Kuwabatake Sanjuro, el personaje inmortalizado en Yojimbo y su secuela, ambas de Akira Kurosawa, recorría los últimos tiempos del período Edo, a mediados del siglo XIX, en busca de aventuras y algo de dinero con el cual mantenerse. Zatoichi, el masajista ciego creado por el novelista Kan Shimozawa y trasladado al cine en una extensa serie de 26 largometrajes en los años 60 y 70, habitaba ese mismo universo histórico y su condición de paria como un ex yakuza no impedía –más bien todo lo contrario– que su sentido del honor lo enfrentara a villanos de diversa calaña y poderío. El wuxia hongkonés Come Drink With Me, dirigido por King Hu, el maestro del cine de artes marciales más clásico, encontraba en Golden Swallow a una heroína inopinada: la hija de un gobernador cuyo hermano es secuestrado, una experta en el uso de la espada que adquiría un disfraz masculino para encontrar a los responsables y salvar al familiar en peligro. Hay algo de todos ellos, y de muchos personajes más, en Mizu, cuya condición de mujer mitad japonesa, mitad blanca, la ubica en el pedestal más bajo de los estratos sociales del shogunato Tokugawa. Máxime cuando su existencia es la consecuencia directa de un acto de violencia sexual. Lo primero que llama la atención en la serie de Green y Noizumi, dividida en ocho capítulos de duraciones variadas, es el enorme conocimiento del chambara, el cine de samuráis, y la capacidad de amoldarse a sus requisitos y tópicos sin caer en la mirada exótica que tantos films occidentales han pergeñado a lo largo de las décadas. “Lo interesante de esa era es que en 1633 Japón cerró completamente las fronteras, evitando así la influencia extranjera”, declaró Amber Noizumi, ella misma hija de madre japonesa y padre norteamericano, en una entrevista reciente con The Hollywood Reporter. “Hasta el día de hoy esa es para algunos ‘la era dorada de Japón’. Me resulta interesante que se describa de esa manera al período más homogéneo en la historia del territorio. Hay muchos elementos históricos que me resultaban apasionantes para contar una historia que transcurra en aquellos tiempos, pero sobre todo la idea de que esa ‘era dorada’ definitivamente no era tal para alguien cuyo aspecto era diferente al del resto. Ese era el elemento central que queríamos explorar”.
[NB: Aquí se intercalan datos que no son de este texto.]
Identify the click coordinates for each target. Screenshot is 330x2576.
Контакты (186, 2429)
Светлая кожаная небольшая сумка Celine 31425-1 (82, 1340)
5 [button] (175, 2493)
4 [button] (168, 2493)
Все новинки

Pero el tema se posa, suave o violentamente, sobre el fondo, y si algo se destaca en Samurái de ojos azules es la belleza visual del diseño, cruza de realismo con salvaje estilización. Green y Noizumi no imitan el estilo del animé ni pretenden que su creación –definitivamente destinada a espectadores adultos; la violencia y el sexo forman parte esencial del relato– se entronque en una tradición estilística oriental. A cambio, ofrecen un híbrido de técnicas de animación más clásicas con las facilidades de la era digital, echando mano a recursos diversos que siempre están puestos al servicio de la narración. Tal vez el único y breve desliz en el terreno de la demagogia sea la inclusión de un fragmento de los acordes de Battle Without Honor or Humanity, del músico Tomoyasu Hotei, que el espectador occidental ligará de inmediato a la ecléctica banda de sonido de Kill Bill. En uno de los mejores episodios, la batalla campal entre Mizu y un ingente ejército de soldados empleados de un mafioso local es entrelazada con un extenso flashback a su juventud, al tiempo que ambas líneas de la historia central aparecen sublimadas en una puesta de teatro bunraku, las marionetas y sus acciones como reflejo de aquello que ocurre en la realidad. El derrotero de Mizu –cuya construcción como personaje evita los excesos de la agenda contemporánea: no se trata de una persona no binaria, sino simplemente de una mujer que debe verse como hombre para llevar a cabo su misión, en un universo dominado por hombres– la lleva a enfrentarse con un samurái de bajo nivel social, a conocer a un aprendiz de cocinero sin manos que se convierte en su ladero y eventual protector, y a una joven princesa que no duda en huir de los designios patriarcales e ingresar en un burdel con intenciones de recuperar su amor perdido. En el clasicismo reinventado para las nuevas generaciones de Samurái de ojos azules se encuentran sus mayores y evidentes virtudes.